Another favorite recent read here is Priest on Horseback : Father Farmer 1720-1786 by Eva K. Betz. This little gem of a book is unfortunately out of print, but is certainly worth tracking down to borrow from the library or some fortunate acquaintance who owns a copy. This book tells the story of a circuit riding priest during Colonial times and the hardships and trials Catholics faced during pre-revolutionary times, something often glossed over in the history books as the pilgrims all came here supposedly for religious freedom. Under English law Mass and the Sacraments were forbidden in the colonies, and while the Quaker William Penn showed religious tolerance in his lands, priests in New York were subject to the death penalty. Though this is a children's book, Michael and I both enjoyed it as well as the older girls. It also sent us on a bit of a rabbit trail investigating local history, as Fr. Farmer was assigned for a time to a church in our (present day) diocese and there is a page about him in our book on the history of the diocese. He spent time at St. Joseph's in Philadelphia and helped to establish the parish of St. Peter's in Manhattan, where years later St. Elizabeth Ann Seton would become Catholic. You can even find his marriage register online. If you can't find it at all there seems to be recordings of it at librivox, but you know we like books. :-)
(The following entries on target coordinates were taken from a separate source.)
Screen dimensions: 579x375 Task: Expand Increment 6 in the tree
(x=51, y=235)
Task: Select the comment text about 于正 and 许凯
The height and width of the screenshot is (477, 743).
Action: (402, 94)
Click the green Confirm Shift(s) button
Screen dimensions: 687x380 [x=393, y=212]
I have also been reading aloud to the family some favorites of the older kids. Rasmus and the Vagabond by Astrid Lindgren is a splendid story about an orphan boy and his adventures with a big-hearted but mischievous, singing, wandering vagabond who calls himself 'God's best friend.' It has old fashioned charm and hair raising adventure, good guys and bad guys, all the stuff that makes for a good story and an utterly satisfying ending to boot.
Rasmus was sitting in his regular notch in the linden tree, thinking about things that shouldn't be allowed to exist. Potatoes were at the top of the list. Cooked, with gravy on them for Sunday dinner they were all right, but when they kept on sprouting in the field and had to be dug up - then they shouldn't be tolerated. He could also easily do without Miss Hawk, for it was she who was always saying, "Tomorrow we're going to spend the day digging up potatoes." "We" she said, but of course that didn't include her...
But it also has love and longing and friendship and family and what it means to belong to someone else. And butterscotch.
That Oscar happened to be such a moderate butterscotch eater made him still more perfect in Rasmus' eyes..."Let's save the others," suggested Oscar. If we ever get into a tight spot it might be nice to have a little butterscotch in reserve."
With Rasmus and Oscar as the protagonists this one has special appeal for boys, though it is of course enjoyed by all as all good stories are. I don't know why the silly Pippi Longstocking remains a perennial favorite while this rich, rewarding work of Lindgren's is out of print. I suppose that's how you know it's extra good?